I was actually not there for that launch. My son was being born at the time. So I basically, at, like, 4 AM, went to the hospital with my wife and said,

good luck. I'll see you in a couple weeks.

And, when they launched the limited availability,

some data getting sent from an agent was completely malformed, and they had to track it down to find out what agent it was. Turned out actually to be my test agent that was running at the time on an IRC bouncer,

and it was doing exactly like that, like what Pat said, which was it was sending,

like, a port number

of, you know,

like, I don't know, 30, 000, 000 or something. Like, some insane number that, like, in in no way is is real. It's like 1 of those IPV 8 ports. IPV 8.

Yeah. I I think the we're in a very unique position to like Pete said earlier, you know, we do have our own agent. So it's not that we wouldn't

do sanitization because that scares me as a security person.

It's just that we get to be more strict about what we accept in the first place, which is a nice place to be in. And

playing again off of your story of having to track down where the particular data was coming from,

what mechanisms do you have in place to ensure the provenance of the data that you are collecting

and ensure that the

chain along which it's being delivered

is verifiable so that you don't have anybody

maliciously injecting false data into your system?

Yeah. So it's there's there's a lot there.

A lot of the stuff around agent auth is could be a whole another podcast.

But we do have,

you know, a authentication

structure within our agent that

makes it so that both sides have to compute something to to figure out what is, you know,

the data is associated with that agent ID, and that's a that's a big part.
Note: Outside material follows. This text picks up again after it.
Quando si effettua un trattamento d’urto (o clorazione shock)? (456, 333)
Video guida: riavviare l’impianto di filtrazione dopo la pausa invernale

But also, you know, as we go down and and we build services out, you know, security has been something that we've been

part of our organization since the start.

And we've only made more of a commitment to that, you know, as we've built out our security team. So,

you know, we have

a lot of work that goes into,

you know, how do we how do all these microservices talk to each other and ensure that,

you know, the requesting organization

and the requesting user makes sense for the data that come that's coming back.

And so, you know, we do a lot of work in

making that,

making that story in in that,

performance. You know?

It's

it's an important thing because, you know, obviously, it would be a very bad thing if

1, you know, user's data went to another user. Right? That's that's that is a pretty big failure.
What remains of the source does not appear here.